**Stored records:**
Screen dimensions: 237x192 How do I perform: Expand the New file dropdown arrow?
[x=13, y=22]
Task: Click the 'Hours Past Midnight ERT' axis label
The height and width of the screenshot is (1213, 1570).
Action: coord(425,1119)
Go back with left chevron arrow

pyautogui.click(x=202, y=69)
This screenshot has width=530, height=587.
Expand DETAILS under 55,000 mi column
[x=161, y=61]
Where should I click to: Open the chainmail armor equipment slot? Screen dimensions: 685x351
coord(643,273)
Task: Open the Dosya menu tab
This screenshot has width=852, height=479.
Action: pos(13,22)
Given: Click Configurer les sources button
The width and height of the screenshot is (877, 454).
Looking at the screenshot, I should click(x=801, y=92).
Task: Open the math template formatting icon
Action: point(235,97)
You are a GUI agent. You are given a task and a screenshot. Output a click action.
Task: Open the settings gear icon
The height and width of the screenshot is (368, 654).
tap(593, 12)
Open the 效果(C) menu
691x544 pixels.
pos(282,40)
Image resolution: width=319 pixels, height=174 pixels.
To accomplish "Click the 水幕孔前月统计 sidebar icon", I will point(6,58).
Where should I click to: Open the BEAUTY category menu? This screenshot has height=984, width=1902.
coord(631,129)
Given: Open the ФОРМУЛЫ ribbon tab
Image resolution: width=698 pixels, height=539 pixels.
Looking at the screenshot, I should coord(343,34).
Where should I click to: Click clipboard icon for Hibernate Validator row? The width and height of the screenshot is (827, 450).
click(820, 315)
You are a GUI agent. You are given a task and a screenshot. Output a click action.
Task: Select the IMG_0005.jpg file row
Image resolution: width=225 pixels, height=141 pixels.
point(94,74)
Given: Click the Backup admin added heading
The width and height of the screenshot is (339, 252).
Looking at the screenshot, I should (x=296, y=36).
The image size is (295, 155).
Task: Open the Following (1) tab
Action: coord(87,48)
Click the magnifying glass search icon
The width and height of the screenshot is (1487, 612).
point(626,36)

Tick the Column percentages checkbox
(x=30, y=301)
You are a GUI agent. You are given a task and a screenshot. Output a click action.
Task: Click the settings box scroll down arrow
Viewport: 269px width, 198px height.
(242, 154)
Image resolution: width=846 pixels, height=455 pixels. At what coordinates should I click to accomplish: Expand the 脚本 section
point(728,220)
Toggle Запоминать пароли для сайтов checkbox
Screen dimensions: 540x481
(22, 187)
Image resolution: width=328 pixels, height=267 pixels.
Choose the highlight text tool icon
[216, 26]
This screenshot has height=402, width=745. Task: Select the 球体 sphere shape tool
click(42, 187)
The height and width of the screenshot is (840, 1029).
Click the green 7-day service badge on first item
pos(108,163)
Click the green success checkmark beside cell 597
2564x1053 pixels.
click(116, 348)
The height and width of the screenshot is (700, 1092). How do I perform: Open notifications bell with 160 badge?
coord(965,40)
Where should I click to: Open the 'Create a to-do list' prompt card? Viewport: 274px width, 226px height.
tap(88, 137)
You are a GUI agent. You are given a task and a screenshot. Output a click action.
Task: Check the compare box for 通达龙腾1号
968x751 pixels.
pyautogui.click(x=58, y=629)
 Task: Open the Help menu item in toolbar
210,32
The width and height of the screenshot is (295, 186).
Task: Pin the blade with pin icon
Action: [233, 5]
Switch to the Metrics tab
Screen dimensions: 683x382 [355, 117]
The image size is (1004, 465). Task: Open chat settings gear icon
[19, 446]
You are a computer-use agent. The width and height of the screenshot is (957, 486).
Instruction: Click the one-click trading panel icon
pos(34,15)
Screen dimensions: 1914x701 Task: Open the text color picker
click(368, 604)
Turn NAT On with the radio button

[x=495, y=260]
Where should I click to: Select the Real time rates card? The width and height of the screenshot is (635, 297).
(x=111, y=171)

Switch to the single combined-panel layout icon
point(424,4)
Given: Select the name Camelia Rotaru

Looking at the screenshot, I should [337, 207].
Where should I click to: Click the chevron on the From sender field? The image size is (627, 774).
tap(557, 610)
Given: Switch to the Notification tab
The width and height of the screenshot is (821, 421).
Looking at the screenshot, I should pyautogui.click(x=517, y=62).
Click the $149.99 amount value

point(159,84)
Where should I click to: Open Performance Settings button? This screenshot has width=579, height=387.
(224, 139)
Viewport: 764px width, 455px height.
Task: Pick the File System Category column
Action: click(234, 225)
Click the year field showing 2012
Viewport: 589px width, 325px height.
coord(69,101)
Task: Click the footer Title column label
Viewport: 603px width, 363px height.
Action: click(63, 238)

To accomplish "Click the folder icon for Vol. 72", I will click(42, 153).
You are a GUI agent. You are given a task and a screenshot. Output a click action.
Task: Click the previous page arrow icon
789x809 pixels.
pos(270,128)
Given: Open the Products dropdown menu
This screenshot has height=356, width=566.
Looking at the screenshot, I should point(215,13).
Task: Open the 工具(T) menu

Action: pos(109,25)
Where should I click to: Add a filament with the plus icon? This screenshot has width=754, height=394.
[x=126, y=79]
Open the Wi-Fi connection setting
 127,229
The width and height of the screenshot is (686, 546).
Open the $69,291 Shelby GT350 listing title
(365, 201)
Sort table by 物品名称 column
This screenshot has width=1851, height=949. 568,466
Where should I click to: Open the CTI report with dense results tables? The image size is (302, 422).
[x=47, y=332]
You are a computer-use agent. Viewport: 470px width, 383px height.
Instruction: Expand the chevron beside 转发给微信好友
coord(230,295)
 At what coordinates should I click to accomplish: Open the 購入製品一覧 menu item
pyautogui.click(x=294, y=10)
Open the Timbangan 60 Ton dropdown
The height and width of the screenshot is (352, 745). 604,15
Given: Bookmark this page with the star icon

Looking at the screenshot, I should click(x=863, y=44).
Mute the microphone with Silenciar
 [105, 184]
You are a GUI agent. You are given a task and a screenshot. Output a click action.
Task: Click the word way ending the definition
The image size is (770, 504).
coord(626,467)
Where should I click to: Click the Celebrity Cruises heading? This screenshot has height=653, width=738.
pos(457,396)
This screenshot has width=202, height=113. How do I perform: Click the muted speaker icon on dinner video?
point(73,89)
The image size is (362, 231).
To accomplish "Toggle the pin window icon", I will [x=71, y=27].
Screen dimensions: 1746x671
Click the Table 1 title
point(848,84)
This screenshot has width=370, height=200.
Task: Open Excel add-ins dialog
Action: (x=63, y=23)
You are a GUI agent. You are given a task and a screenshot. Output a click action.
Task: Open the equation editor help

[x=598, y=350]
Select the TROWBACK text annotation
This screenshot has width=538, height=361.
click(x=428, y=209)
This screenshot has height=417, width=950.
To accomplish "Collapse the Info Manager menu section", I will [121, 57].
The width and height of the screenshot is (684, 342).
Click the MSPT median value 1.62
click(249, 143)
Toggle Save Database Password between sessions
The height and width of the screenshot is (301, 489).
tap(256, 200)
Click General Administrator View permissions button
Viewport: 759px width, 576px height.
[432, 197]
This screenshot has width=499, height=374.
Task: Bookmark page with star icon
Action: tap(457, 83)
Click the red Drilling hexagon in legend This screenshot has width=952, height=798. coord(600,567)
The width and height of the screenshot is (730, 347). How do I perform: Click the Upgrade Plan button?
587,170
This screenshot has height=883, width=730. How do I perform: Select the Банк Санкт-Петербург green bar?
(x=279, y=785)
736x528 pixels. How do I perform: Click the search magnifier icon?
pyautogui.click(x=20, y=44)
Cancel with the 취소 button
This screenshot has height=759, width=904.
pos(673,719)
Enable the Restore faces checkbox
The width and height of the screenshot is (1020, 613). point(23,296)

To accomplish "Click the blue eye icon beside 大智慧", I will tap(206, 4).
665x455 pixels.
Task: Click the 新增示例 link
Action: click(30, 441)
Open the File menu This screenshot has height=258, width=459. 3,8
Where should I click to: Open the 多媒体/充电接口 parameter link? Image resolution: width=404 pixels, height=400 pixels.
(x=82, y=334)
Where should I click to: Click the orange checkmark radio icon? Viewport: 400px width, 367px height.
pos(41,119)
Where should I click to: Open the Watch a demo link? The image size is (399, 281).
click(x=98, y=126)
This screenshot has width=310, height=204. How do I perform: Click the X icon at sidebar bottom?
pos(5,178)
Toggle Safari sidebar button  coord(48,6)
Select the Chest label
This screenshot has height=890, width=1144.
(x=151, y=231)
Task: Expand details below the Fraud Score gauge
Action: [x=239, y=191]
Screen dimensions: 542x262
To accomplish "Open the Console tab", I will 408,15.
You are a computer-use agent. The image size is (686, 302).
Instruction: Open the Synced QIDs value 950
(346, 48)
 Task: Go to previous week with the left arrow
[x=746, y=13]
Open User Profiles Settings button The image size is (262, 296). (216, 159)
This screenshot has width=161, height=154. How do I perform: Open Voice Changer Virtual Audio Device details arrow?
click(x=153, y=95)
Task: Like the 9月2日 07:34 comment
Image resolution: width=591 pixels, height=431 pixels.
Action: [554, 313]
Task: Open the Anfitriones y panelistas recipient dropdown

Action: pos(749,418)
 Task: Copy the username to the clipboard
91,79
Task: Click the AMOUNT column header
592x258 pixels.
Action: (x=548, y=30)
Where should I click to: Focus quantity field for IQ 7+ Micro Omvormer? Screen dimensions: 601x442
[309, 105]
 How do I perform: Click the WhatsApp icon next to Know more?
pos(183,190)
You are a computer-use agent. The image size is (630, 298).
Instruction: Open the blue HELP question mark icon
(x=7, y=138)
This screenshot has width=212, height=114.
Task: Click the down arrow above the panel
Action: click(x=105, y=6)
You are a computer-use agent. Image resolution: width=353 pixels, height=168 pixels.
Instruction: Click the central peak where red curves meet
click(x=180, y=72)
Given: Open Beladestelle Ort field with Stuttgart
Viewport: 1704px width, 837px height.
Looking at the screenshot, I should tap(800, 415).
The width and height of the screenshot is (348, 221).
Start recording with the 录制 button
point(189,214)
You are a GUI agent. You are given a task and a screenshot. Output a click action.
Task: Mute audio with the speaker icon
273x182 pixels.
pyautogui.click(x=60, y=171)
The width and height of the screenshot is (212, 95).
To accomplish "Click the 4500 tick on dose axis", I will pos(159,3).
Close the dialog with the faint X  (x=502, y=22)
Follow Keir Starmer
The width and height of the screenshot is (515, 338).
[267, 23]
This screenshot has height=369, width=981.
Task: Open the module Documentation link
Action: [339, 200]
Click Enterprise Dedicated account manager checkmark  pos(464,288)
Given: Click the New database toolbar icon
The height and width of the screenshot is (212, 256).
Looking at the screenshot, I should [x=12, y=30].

**Problem:** Please provide nothing but the number of lines in the records that hold the string "axis".

**Solved exercise:** 2